Tiros no Calabouço. Há 50 anos morreu o estudante Edson Luís

Assassinato no Rio provocou reações em todo o país, que meses depois veria a Passeata dos 100 Mil. O ano terminou com a decretação do AI-5 pela ditadura, e mais violência do Estado

Acervo Biblioteca Nacional

Estudante foi assassinado durante ataque da polícia. Colegas não deixaram que o corpo fosse levado ao IML

Quem cala sobre teu corpo
Consente na tua morte

(Milton Nascimento/Ronaldo Bastos)

Cala a boca, moço
Cala a boca, moço

(Sérgio Ricardo)

 

São Paulo – Em tempos de aumento de ataques a líderes sociais pelo país, execução de uma vereadora, Marielle Franco, no Rio de Janeiro, e atentado a tiros contra a caravana do ex-presidente Luiz Inácio Lula da Silva na região Sul, um episódio marcante da história recente do Brasil completa 50 anos nesta quarta-feira (28). A morte do estudante Edson Luís de Lima Souto causou uma convulsão no Rio, com reflexos pelo país. Dali surgiriam movimentos mais intensos contra a ditadura, em um ano que terminaria com a decretação do AI-5, intensificando a repressão do Estado.

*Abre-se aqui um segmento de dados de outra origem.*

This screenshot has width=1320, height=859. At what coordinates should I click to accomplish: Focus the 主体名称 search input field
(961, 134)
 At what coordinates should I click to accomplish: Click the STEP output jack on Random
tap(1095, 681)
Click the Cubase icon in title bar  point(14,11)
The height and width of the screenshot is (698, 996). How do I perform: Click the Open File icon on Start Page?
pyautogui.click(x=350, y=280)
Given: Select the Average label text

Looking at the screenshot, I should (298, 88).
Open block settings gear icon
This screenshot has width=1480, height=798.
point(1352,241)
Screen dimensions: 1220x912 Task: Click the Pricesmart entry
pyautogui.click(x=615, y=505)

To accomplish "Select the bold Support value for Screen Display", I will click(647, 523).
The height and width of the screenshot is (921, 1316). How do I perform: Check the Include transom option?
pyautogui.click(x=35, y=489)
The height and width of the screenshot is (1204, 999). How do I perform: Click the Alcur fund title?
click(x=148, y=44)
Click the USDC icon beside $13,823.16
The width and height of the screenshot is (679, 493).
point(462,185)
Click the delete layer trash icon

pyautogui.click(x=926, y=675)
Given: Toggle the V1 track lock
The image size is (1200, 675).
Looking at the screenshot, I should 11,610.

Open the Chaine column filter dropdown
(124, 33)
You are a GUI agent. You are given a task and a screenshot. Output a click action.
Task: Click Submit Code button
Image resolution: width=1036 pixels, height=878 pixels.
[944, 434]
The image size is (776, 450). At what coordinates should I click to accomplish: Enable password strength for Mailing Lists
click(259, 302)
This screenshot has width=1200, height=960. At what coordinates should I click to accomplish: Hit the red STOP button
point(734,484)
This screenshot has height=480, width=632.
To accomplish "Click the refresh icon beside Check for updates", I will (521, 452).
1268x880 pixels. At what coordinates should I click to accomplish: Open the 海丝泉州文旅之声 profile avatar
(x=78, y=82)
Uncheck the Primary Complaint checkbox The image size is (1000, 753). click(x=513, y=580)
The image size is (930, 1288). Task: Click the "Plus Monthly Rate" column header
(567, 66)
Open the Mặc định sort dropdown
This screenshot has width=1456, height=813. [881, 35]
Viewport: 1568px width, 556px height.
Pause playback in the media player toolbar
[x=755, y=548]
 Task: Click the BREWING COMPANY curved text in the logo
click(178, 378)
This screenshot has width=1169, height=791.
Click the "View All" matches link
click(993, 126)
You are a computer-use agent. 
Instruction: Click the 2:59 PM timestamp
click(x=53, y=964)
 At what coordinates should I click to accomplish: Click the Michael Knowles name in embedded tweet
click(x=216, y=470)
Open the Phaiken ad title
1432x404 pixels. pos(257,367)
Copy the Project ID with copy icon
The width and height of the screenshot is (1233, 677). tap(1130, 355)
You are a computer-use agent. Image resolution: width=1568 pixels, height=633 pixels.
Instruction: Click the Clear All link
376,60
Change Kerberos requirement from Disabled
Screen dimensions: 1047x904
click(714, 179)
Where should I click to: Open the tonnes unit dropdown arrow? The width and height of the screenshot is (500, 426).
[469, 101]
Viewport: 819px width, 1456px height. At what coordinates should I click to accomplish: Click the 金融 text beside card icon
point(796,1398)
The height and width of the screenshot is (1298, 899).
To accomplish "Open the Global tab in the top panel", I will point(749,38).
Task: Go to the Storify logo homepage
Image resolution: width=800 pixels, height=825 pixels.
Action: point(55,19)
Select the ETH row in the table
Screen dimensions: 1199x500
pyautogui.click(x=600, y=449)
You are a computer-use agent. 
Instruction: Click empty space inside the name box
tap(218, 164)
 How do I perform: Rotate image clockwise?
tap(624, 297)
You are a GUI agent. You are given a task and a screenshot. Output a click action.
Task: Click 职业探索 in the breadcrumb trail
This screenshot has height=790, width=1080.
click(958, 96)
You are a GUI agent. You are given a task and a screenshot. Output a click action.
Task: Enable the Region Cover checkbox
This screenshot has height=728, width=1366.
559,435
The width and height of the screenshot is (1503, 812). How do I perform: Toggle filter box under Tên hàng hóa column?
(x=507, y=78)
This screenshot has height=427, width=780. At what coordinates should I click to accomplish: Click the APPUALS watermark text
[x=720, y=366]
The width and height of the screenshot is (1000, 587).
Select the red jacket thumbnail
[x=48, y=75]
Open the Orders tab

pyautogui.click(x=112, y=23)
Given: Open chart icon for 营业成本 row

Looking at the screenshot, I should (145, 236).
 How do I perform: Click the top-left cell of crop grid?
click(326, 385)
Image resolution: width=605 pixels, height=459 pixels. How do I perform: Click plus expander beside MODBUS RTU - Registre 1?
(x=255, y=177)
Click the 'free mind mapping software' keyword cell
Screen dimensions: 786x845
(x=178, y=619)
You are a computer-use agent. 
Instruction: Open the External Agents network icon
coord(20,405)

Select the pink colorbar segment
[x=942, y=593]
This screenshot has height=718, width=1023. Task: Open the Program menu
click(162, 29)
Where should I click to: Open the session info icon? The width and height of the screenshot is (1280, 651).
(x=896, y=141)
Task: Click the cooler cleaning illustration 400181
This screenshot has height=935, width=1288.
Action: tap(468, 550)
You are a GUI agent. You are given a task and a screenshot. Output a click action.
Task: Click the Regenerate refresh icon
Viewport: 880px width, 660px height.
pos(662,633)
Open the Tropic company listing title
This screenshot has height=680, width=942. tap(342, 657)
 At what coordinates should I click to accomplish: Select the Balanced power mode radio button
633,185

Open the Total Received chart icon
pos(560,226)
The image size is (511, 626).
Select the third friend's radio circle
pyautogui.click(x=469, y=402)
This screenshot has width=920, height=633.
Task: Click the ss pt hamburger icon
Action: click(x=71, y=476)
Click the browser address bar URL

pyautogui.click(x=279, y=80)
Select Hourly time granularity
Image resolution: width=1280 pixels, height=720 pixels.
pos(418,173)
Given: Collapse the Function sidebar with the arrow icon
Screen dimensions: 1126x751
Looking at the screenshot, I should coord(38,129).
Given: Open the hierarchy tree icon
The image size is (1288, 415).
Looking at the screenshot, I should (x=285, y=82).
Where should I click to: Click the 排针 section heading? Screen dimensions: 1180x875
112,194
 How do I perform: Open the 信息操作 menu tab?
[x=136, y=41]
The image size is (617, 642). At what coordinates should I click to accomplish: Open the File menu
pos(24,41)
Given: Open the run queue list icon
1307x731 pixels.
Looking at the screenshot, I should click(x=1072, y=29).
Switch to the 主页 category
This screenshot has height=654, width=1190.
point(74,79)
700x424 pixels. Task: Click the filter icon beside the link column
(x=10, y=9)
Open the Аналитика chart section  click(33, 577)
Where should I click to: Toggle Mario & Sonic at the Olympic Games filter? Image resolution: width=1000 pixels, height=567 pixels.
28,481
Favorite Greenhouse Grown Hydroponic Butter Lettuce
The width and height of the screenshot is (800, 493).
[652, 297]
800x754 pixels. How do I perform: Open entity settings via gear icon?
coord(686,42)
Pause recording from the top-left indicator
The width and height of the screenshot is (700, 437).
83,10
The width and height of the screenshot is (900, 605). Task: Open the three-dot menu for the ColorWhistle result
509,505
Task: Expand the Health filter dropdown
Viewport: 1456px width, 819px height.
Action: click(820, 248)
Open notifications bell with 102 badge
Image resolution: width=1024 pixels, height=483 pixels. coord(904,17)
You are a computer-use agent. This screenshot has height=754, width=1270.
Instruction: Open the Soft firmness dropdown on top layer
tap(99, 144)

Estudante secundarista, Edson Luís era um menino pobre vindo de Belém. Tinha acabado de completar 18 anos. Não fazia parte das lideranças do movimento estudantil, executava tarefas como colar cartazes. Durante um ataque policial, recebeu um tiro no peito.

Os jovens preparavam mais uma manifestação contra o governo. O Calabouço, na região central do Rio de Janeiro, era um ponto de encontro. Ali ficava um restaurante que recebia milhares de jovens todos os dias – a comida ruim provocava protestos constantes. Na noite do ataque, Edson resolvera jantar mais cedo.

O menino, cantado em música por Milton Nascimento e por Sérgio Ricardo, morreu na hora. Os estudantes não permitiram que o corpo fosse levado ao Instituto Médico Legal – com uma multidão já formada, foi conduzido ao prédio da Assembleia Legislativa, onde ocorreu a autópsia e foi feito o velório. 

Inaugurado ainda nos anos 1950, o Calabouço (cujo apelido faz referência a uma possível prisão de escravos), era administrado pela União Metropolitana dos Estudantes (UME). No complexo chegaram a funcionar, também, um teatro e uma clínica. Depois do golpe de 1964, ficou nas mãos do governo, que demoliu o restaurante original, sob forte protesto, e meses depois abriu outro, em lugar diferente.

A notícia da morte de um estudante se espalhou rapidamente e provocou reação imediata. O movimento foi intenso na Assembleia durante a madrugada. Em 2 de abril, foi realizada missa na Igreja da Candelária, também na região central. E ocorreram protestos por todo o país. O Rio parou no dia do enterro. Uma frase é lembrada até hoje: “Mataram um estudante. Podia ser seu filho”.

Em junho, o Rio é palco da Passeata dos 100 mil, a maior manifestação pública contra a ditadura. A situação política foi piorando, até desaguar no ato que inaugurou o período mais violento do regime autoritário.